Si rafforza la rete dei sardi che vivono oltre i confini dell’Isola. La FASI (Federazione delle Associazioni Sarde in Italia) rilancia il proprio ruolo nel panorama associativo nazionale con la nascita di nuovi circoli e l’avvio di ulteriori realtà nelle principali città italiane. È quanto emerso dal Consiglio Direttivo Nazionale riunito il 14 marzo a Pisa, che ha visto la partecipazione di circa cento tra presidenti e dirigenti provenienti da tutta Italia. Un incontro che, secondo la Federazione, si è svolto in un clima “sereno, costruttivo e franco”, segnando una fase di rinnovamento e consolidamento dell’organizzazione.
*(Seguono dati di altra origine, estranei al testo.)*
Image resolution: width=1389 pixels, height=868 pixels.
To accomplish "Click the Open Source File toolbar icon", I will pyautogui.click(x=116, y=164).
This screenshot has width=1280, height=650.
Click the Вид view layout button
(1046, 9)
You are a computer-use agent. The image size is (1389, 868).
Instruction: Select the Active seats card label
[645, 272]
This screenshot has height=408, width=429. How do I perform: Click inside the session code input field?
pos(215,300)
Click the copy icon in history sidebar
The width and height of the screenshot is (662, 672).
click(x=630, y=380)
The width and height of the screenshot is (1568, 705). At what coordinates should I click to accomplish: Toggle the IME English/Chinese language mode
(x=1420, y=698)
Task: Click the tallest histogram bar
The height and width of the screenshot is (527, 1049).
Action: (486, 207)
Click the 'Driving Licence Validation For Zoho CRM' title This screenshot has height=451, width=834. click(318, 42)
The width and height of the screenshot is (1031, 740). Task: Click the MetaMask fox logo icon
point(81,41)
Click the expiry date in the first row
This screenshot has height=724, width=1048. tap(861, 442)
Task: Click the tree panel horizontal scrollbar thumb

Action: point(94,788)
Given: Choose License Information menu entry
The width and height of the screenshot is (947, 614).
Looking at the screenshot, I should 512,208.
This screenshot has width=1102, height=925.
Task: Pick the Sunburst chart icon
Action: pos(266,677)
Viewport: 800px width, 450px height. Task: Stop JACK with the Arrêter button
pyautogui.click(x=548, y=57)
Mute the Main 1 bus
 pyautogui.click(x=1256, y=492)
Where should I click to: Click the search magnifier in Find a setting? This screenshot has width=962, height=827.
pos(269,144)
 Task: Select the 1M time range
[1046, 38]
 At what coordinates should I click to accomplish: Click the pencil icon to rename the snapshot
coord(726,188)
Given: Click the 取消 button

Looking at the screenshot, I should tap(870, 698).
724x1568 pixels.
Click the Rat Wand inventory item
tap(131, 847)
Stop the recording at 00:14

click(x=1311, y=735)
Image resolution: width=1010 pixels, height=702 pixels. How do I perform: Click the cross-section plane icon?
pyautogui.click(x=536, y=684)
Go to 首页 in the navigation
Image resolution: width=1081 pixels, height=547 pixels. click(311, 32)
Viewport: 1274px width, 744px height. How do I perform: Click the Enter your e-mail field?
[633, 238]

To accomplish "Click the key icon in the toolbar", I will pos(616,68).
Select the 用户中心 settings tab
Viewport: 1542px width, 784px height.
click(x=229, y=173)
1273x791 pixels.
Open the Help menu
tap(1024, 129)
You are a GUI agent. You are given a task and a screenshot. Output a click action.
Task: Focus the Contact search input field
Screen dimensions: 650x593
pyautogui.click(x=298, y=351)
Tra le novità principali, il riconoscimento di tre nuove associazioni in aree strategiche: il “Centro Studi e Cultura Emilio Lussu – Gremio di Torino”, il circolo “Eleonora” di Firenze e “Eleonora d’Arborea” di Ostia. Parallelamente, sono in fase di avvio nuovi circoli anche a Milano, Roma e Pisa, segno di una crescente domanda di partecipazione da parte delle comunità sarde nel continente. Non solo circoli tradizionali: accanto a questi stanno nascendo nuove forme associative, come centri studi e reti culturali promosse da intellettuali, artisti e professionisti, espressione delle nuove mobilità e dei cambiamenti nelle modalità di aggregazione dei sardi fuori dall’isola.
Con circa 50 circoli affiliati e migliaia di iscritti, la FASI si conferma una delle principali reti associative dei sardi in Italia. Il percorso avviato punta a un modello più partecipato e trasparente, capace di affrontare le sfide culturali e sociali contemporanee. “La nascita di nuove realtà associative dimostra che la nostra Federazione continua ad essere un punto di riferimento per i sardi che vivono fuori dall’isola”, ha dichiarato il presidente Bastianino Mossa, sottolineando la volontà di accogliere e valorizzare le nuove istanze di rappresentanza. L’obiettivo è rafforzare il legame tra la Sardegna e le comunità dei sardi nel resto d’Italia e nel mondo, consolidando la FASI come una “casa comune” per identità, cultura e solidarietà.